Part of me is happy. Happy that Daffney is flying instead of hiding. Another part of me is sad. I know the park is different now. She will not come back to her bush in the shadow of the tree. The space will be empty. Empty until something replaces her.
Work is boring. After a few hours, I have opened the bridge to let a few ships through. It is reassuring that the exchanges were uneventful, but I see the green and copper burn marks and remember.
I want to read something. Dante’s Inferno is still in my drawer, but his words, while beautiful, are devoid of hope, and hope is what I need. I search the computer for an appropriate book, and nothing strikes my fancy. I know no book will make me smarter. I am not even smart enough to know which book to read. Maybe I will stumble into it.
My night drags. In spite of days without much sleep, I do not doze off. My eyes are dry and itchy, like each blood vessel in the whites of my eyes is a vine of poison ivy. I want to scratch them out, but I do not want to sleep. It is an odd anxiety, but I do not wish to sleep.
When I feel I cannot take any more, I cave and decide to read Inferno. Maybe I can hope Dante is wrong. I open the drawer where I keep my book and freeze. There is another book in the drawer. I do not know who placed it there, but it feels like the sort of coincidence that is too convenient to be chance. The book lacks any flashy cover art. This book is solid and full, plain in color and design. The power is in the words, not the marketing. The book is stout and immovable, like the marble quarries in a far away mountain.
At first, I feel nothing. It is just a moment. Then, I feel a twinge deep inside my gut. It is so deep that my brain cannot place where it is in my body. It is farther down than my gut goes, than any part of my body goes. It is an instinct. An urge. It tells me to grab that book. It tells me to read that book.
I take its black leather in my hands and feel reverence. The book has weight. It has substance. I hope it has answers. I hope to believe it.
I consider that thought.
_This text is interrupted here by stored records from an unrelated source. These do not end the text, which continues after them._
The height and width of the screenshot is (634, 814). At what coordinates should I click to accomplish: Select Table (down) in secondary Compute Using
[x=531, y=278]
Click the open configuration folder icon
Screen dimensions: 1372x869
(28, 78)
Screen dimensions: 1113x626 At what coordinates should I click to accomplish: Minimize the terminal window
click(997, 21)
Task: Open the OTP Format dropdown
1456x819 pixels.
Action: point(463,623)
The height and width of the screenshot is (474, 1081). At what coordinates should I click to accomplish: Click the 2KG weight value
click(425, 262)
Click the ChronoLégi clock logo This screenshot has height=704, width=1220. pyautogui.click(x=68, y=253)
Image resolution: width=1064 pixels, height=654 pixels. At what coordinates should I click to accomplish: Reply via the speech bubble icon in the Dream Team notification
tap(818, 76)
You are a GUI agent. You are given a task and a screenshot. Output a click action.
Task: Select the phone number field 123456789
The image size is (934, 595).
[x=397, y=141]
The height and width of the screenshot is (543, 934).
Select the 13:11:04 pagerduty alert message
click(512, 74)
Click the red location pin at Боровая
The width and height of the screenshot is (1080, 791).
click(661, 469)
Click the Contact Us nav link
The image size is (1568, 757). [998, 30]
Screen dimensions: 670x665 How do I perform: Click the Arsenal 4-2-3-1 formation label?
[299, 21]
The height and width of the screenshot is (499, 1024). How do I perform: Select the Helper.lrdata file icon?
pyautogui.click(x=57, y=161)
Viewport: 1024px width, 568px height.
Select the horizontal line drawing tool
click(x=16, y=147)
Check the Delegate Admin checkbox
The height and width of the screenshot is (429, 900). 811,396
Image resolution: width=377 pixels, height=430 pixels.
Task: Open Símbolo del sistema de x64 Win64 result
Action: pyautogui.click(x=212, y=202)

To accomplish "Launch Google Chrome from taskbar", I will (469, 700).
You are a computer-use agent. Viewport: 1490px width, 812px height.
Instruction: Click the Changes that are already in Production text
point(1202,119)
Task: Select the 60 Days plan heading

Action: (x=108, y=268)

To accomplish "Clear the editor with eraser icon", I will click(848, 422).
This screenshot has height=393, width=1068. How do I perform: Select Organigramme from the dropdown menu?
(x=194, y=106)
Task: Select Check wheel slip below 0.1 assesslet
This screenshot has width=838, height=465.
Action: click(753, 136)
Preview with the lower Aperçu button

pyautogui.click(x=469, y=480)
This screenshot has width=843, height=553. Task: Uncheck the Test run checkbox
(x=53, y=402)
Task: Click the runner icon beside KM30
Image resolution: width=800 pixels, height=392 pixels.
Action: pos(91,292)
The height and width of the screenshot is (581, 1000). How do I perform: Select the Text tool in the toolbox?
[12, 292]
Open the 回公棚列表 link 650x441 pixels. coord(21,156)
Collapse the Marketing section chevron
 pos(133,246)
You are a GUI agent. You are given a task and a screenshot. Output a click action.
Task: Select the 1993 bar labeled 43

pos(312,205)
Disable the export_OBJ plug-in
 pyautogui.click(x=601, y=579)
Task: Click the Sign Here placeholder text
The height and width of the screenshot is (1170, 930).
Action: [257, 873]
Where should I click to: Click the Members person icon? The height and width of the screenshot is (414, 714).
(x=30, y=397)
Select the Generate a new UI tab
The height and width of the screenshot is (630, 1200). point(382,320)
I hope to believe. It strikes me that belief is impossible without hope. Belief is a combination of both hope and knowledge. It occurs when someone hopes for something so much that they take the things for which they hope as truth. That seems impossible to me, but I hope to believe some day.
The first chapter of my book is familiar. Many of the stories from my childhood are in it. The first man. The first murder. The flood and the ark. For such a long book, I find it covers a lot of ground in the first chapter. There are no epiphanies in it, but I find the story interesting. I can see how people believe it. It all seems very well researched and documented. Each new character is traced through his or her lineage to a previous character. The way everyone and everything fits together seems plausible. I hope I can believe it. Maybe I can try.
My first night of reading is long and uneventful, and I return home with my brain feeling languid. It is Saturday, so my wife does not have to work. When I enter, I see her eating pickles. She has gone through half a jar. A bowl of Cheerios with chocolate milk rests next to her jar of pickles on the kitchen table. She has strange cravings when she is pregnant.
“Hello,” I say as I open the cupboard and grab the box of Cheerios. My wife does not respond. She takes a bite of cereal instead. “What are you up to today?” I ask.
My wife sighs and stares at her cereal. She appears to be reading, but she has no newspaper, book, or tablet. She just stares at her bowl. I take my bowl and join her at the table. She looks worn.
“How’s work been?” I ask.
She shrugs and mopes in her cereal instead of responding. I snicker.
“Who’s the one not talking now?”
She frowns. Then, she stands, takes her jar of pickles, leaves her Cheerios, and walks back towards our bedroom.
I take a deep breath, and then a bite of Cheerios. I remember its flavor. It no longer seems so stale and old, but something about the flavor has changed even though the Cheerios are the same. I taste them anew and I am not sure I like it yet.
After I eat, I drop off my wife and I’s bowls in the kitchen sink and walk to my bedroom. She is sprawled across the bed. I remove my shirt and pants and peel back the covers.
“I’m tired,” she says.
“Me too,” I reply and try to slip into bed.
“There’s no room,” she says.
I pause.
“You don’t want me to sleep here?” I ask. She rolls over and takes the covers with her.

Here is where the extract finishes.